Only the opening lines of the listing, through the one with "Click the Weekly", are to be retyped, each exactly as it stands.

****************

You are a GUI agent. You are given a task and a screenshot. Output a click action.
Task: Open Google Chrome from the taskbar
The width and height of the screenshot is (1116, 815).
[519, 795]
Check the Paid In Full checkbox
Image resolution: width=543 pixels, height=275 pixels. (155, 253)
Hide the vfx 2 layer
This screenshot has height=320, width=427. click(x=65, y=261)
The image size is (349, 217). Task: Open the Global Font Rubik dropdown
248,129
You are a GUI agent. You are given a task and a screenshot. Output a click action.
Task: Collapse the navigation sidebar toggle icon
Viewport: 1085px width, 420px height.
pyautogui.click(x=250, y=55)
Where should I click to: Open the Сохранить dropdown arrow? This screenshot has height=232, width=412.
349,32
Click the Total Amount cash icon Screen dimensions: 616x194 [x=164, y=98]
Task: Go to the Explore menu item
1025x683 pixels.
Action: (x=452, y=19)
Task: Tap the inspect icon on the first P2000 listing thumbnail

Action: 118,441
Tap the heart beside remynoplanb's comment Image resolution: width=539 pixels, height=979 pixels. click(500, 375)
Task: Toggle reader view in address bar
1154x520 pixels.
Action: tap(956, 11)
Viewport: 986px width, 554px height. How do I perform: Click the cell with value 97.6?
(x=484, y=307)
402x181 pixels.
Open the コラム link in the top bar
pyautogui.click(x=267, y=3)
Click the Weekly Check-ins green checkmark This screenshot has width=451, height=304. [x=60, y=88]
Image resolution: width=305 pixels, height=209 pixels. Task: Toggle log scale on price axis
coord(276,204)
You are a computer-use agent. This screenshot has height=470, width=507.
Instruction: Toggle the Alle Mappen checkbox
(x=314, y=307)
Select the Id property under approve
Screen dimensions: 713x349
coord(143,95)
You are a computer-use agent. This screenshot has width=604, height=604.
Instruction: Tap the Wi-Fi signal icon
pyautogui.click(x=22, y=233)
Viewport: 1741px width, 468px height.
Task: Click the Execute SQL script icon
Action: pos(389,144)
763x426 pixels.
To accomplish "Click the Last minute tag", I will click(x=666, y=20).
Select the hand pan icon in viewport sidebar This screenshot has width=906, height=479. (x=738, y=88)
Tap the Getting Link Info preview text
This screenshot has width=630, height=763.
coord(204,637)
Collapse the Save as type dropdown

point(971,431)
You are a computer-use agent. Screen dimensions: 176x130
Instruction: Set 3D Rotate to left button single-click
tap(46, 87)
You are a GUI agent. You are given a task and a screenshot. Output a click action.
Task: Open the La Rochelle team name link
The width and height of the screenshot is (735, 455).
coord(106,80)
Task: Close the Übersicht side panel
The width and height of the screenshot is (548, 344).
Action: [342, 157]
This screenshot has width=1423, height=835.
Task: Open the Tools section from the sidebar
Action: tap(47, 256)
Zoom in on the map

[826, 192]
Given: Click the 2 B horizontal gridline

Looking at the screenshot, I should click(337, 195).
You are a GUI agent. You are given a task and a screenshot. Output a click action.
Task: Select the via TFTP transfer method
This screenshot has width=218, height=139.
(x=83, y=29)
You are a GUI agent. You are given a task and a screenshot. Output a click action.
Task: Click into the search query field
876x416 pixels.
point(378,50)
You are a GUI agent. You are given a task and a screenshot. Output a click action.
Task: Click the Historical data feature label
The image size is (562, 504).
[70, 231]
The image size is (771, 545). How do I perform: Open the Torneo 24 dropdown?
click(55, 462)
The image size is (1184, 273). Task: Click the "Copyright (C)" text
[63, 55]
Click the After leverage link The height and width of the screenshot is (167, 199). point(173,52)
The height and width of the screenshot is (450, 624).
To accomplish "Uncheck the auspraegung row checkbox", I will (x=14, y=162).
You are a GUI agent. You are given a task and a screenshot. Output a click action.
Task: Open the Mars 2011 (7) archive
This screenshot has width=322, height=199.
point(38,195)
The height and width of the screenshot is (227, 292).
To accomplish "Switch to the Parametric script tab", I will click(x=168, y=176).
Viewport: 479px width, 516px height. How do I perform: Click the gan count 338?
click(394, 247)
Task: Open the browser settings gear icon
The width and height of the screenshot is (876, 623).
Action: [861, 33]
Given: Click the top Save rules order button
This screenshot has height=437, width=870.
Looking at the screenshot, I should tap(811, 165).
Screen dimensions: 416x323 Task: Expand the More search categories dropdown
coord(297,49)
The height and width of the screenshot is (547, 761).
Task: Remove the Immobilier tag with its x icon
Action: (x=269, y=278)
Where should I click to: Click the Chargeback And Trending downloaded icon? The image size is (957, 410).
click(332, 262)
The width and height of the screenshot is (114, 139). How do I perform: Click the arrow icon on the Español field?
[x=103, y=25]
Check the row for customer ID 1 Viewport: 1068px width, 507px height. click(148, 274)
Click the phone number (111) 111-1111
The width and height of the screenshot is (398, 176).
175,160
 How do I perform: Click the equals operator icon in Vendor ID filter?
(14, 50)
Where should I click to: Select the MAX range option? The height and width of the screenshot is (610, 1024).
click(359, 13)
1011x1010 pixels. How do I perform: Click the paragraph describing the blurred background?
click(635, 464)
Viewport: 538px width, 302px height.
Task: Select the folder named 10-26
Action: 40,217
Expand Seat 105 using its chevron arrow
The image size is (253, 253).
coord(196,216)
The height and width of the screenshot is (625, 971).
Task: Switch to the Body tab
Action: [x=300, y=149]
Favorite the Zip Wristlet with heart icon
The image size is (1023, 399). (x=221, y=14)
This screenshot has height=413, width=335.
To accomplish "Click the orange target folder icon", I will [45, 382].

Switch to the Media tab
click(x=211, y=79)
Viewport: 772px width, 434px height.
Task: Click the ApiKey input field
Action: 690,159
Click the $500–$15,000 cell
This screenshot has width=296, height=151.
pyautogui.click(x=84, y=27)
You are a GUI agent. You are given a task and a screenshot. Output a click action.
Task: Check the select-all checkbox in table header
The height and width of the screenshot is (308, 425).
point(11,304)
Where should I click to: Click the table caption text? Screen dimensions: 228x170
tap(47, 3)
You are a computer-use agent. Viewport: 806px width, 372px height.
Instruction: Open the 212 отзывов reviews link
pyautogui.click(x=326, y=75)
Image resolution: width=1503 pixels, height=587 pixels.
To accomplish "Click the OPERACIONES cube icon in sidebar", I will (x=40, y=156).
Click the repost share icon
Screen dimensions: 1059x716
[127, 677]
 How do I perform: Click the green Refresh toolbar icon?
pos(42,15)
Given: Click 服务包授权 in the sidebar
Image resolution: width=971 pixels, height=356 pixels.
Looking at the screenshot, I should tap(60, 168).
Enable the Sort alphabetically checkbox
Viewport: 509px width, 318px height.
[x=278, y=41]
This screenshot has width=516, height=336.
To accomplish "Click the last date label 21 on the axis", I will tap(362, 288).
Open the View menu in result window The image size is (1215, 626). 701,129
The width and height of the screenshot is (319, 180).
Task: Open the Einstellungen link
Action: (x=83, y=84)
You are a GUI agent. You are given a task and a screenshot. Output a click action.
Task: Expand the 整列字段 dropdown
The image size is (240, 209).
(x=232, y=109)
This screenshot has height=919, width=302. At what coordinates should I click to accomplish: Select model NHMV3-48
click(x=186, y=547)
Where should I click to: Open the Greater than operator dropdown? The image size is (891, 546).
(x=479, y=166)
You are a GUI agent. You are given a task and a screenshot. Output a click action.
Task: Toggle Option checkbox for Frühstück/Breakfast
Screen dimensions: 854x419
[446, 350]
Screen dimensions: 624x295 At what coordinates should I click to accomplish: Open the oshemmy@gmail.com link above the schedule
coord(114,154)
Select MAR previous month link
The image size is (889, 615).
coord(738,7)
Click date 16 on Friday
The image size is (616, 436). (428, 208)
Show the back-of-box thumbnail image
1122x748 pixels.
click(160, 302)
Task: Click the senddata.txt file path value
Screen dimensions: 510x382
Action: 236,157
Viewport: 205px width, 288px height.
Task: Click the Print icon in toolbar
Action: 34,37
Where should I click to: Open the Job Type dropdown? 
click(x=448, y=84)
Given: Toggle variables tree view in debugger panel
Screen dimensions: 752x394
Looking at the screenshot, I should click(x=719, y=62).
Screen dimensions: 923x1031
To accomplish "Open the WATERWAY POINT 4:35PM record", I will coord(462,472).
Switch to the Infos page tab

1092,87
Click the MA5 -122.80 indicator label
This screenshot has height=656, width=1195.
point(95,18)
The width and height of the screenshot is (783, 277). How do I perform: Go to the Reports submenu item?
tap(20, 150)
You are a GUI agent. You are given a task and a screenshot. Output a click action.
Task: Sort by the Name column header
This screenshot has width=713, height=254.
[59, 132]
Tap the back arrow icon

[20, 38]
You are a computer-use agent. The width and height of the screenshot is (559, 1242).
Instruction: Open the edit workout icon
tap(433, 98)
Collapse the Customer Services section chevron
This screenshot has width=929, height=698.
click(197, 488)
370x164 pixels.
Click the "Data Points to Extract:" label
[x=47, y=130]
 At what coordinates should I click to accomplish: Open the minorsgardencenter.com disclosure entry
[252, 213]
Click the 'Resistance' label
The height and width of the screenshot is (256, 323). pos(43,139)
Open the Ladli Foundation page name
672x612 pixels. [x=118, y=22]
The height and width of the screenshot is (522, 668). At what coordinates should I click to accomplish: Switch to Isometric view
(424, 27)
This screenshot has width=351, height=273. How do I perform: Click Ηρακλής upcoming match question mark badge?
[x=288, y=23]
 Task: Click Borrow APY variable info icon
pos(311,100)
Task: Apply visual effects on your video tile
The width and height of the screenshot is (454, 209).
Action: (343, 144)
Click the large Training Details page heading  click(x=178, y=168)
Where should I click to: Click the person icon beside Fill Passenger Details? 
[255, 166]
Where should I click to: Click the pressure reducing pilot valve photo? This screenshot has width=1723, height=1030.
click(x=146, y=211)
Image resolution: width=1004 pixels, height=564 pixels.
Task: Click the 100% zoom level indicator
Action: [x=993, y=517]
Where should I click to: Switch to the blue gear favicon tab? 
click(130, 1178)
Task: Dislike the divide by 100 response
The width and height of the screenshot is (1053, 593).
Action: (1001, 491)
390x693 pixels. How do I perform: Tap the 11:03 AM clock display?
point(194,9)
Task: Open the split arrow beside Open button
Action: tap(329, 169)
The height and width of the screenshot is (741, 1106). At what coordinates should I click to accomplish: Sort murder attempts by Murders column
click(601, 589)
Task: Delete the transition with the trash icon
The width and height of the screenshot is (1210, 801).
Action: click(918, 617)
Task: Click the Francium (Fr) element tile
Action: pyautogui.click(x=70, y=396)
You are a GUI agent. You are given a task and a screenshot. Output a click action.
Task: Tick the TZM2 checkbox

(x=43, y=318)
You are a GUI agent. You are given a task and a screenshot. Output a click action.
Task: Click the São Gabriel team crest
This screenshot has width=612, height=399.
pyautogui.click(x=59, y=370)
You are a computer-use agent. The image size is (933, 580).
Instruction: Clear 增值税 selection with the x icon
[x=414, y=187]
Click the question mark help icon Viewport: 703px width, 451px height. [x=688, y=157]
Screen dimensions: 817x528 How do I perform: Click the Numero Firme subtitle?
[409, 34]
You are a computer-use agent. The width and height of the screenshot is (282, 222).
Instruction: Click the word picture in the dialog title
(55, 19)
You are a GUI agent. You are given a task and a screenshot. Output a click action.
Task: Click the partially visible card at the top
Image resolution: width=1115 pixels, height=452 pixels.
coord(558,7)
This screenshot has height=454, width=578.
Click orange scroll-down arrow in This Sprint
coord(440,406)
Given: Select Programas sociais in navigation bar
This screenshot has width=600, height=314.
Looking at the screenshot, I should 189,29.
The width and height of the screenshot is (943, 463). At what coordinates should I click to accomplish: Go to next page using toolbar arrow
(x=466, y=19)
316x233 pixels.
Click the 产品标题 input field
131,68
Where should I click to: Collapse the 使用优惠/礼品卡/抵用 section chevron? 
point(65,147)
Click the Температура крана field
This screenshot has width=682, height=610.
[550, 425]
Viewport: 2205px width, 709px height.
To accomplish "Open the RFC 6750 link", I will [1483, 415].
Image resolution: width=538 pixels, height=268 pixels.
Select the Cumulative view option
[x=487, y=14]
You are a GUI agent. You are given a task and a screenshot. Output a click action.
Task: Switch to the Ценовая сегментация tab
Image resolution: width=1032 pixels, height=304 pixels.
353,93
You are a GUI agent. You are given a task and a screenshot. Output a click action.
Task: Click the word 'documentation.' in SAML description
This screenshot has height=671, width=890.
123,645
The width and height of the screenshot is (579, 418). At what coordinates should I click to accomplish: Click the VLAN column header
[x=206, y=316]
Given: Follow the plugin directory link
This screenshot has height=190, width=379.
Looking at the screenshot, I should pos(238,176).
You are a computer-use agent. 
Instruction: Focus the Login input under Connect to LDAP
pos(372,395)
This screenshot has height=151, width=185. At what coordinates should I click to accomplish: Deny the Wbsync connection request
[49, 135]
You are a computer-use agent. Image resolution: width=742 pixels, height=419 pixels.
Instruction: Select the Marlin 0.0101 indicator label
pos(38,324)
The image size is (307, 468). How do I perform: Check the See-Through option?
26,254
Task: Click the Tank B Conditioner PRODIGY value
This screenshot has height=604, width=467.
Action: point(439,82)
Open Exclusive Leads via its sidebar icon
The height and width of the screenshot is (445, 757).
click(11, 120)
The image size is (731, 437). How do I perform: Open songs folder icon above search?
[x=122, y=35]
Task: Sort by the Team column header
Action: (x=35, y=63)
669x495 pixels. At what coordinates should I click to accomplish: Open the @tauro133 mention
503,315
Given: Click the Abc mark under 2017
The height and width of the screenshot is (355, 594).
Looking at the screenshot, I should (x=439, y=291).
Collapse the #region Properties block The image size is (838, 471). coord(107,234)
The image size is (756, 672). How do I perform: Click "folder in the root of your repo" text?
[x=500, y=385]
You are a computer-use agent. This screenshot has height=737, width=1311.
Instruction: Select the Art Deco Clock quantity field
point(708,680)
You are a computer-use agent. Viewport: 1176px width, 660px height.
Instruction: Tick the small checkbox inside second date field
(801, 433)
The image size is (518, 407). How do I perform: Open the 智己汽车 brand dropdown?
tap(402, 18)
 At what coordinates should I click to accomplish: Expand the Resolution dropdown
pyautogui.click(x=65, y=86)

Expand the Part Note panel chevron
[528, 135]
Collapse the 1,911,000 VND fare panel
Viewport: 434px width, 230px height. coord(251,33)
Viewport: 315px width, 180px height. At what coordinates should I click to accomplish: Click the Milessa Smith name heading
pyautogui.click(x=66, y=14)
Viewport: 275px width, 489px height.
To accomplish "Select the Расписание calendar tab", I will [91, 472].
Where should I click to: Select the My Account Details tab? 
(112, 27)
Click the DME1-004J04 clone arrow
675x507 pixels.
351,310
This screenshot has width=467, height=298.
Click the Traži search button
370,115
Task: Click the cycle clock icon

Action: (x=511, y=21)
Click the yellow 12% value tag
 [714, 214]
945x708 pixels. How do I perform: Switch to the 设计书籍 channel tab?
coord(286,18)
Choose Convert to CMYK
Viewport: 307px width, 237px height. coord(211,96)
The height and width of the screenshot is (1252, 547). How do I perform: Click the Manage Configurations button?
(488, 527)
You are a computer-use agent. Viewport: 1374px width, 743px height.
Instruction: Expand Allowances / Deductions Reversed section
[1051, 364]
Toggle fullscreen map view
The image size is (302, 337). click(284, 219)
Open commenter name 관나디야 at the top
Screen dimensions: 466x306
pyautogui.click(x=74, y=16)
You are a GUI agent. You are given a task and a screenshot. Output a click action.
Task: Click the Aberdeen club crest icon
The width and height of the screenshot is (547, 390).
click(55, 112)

****************

Task result:
You are a GUI agent. You are given a task and a screenshot. Output a click action.
Task: Open Google Chrome from the taskbar
The width and height of the screenshot is (1116, 815).
[519, 795]
Check the Paid In Full checkbox
Image resolution: width=543 pixels, height=275 pixels. (155, 253)
Hide the vfx 2 layer
This screenshot has height=320, width=427. click(x=65, y=261)
The image size is (349, 217). Task: Open the Global Font Rubik dropdown
248,129
You are a GUI agent. You are given a task and a screenshot. Output a click action.
Task: Collapse the navigation sidebar toggle icon
Viewport: 1085px width, 420px height.
pyautogui.click(x=250, y=55)
Where should I click to: Open the Сохранить dropdown arrow? This screenshot has height=232, width=412.
349,32
Click the Total Amount cash icon Screen dimensions: 616x194 [x=164, y=98]
Task: Go to the Explore menu item
1025x683 pixels.
Action: (x=452, y=19)
Task: Tap the inspect icon on the first P2000 listing thumbnail

Action: 118,441
Tap the heart beside remynoplanb's comment Image resolution: width=539 pixels, height=979 pixels. click(500, 375)
Task: Toggle reader view in address bar
1154x520 pixels.
Action: tap(956, 11)
Viewport: 986px width, 554px height. How do I perform: Click the cell with value 97.6?
(x=484, y=307)
402x181 pixels.
Open the コラム link in the top bar
pyautogui.click(x=267, y=3)
Click the Weekly Check-ins green checkmark This screenshot has width=451, height=304. [x=60, y=88]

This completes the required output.